Ethnic conflict in the DRC is exacerbated by the area’s vast resource wealth, as well as by regional interstate competition. Rwanda, Burundi, and Uganda all maintain spheres of influence in the portion of eastern DRC that they border. The region’s instability, the weakness of the central government, and conflicting external interests helped foment the First and Second Congo Wars.

Current State

After being defeated in 2013, M23 reemerged and began launching attacks against the Congolese government in November 2021. M23’s revival coincides with events contributing to Rwanda’s growing isolation and a deterioration in its zero-sum competition with its neighbors. Uganda and Burundi – who Kigali considers hostile – are being allowed to pursue their security, economic, and political interests in DRC while it cannot. In addition, plans for a new road linking Goma, DRC to Kampala, Uganda, will also bypass Rwanda which will minimize Kigali’s central role in regional commerce.

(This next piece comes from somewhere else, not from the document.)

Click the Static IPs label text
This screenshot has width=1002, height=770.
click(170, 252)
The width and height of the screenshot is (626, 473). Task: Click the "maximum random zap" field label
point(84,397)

In March and April 2022, M23 fighters took control over key parts of Rutshuru territory, bordering Uganda and Rwanda in North Kivu, raided a Congolese military camp, and allegedly downed a UN helicopter. The offensive escalated in May with the capture of the Congolese military’s main headquarters in North Kivu and its march towards the regional hub, Goma.

These attacks prompted Congolese President, Felix Tshisekedi to bar M23 from the most recent round of peace talks with the DRC’s various rebel groups and give it a terror designation. In June 2022, a Congolese soldier crossed the Rwandan border and fired at Rwandan soldiers, escalating tensions between the neighboring countries. Earlier in the year, Rwandan President Kagame warned that Rwanda may intervene in DRC without Kinshasa’s consent.

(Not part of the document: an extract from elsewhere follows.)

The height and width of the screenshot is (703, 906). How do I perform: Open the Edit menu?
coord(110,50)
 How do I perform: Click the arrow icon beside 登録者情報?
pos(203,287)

A 25 November 2022 ceasefire brokered between DRC and Rwandan officials was accepted by M23, however the group has continued to take territory and clash with the Congolese military.

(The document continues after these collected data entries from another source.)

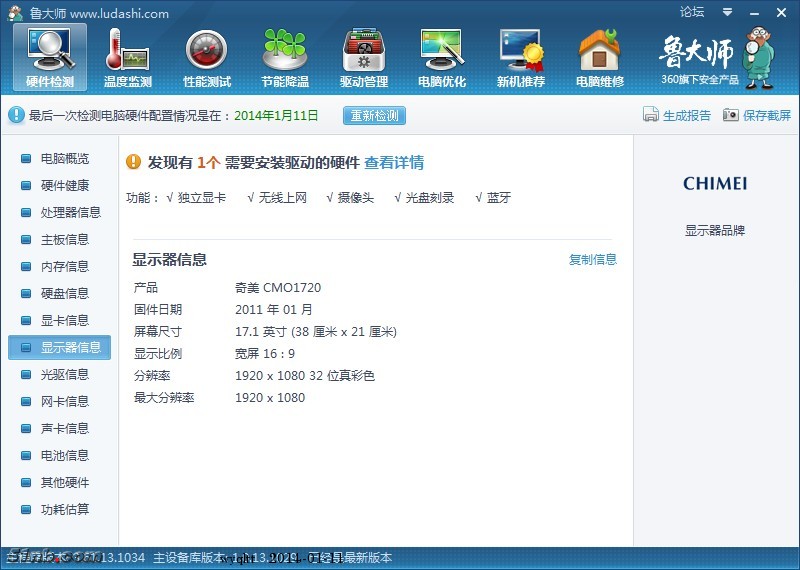The height and width of the screenshot is (570, 800).
Task: Select 处理器信息 in the sidebar
Action: click(70, 213)
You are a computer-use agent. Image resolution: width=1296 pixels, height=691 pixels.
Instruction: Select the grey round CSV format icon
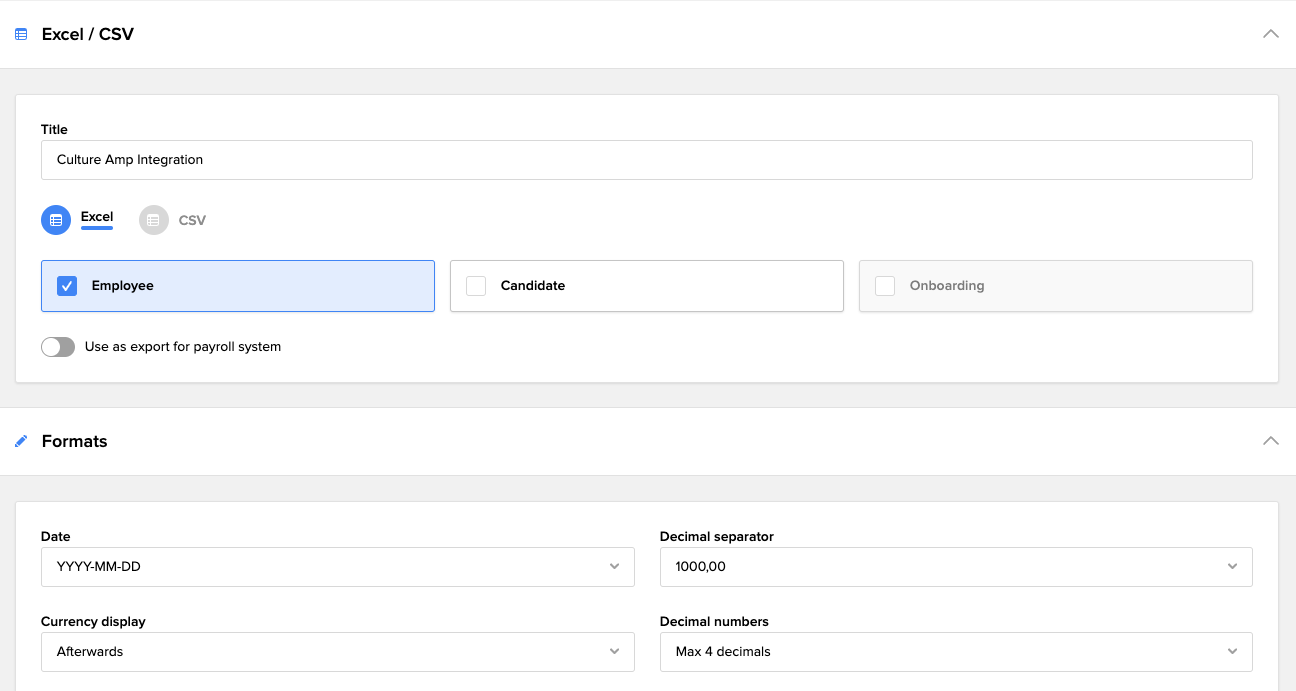(x=154, y=220)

While still improbable, the risk of open conflict between the DRC and Rwanda rises with every rebel group attack and incident involving official military personnel. The DRC has many security issues occupying its resources and Rwanda would risk further regional isolation if it invaded its neighbor. Yet both presidents are using increasingly belligerent language, possibly intended to prepare the populations for military action. Given the tension and current ground setting taking place, an errant Congolese rocket that falls in Rwanda or an intentional attack on a Rwandan arms transfer to M23 could be used to justify a Rwandan military operation within a hostile DRC.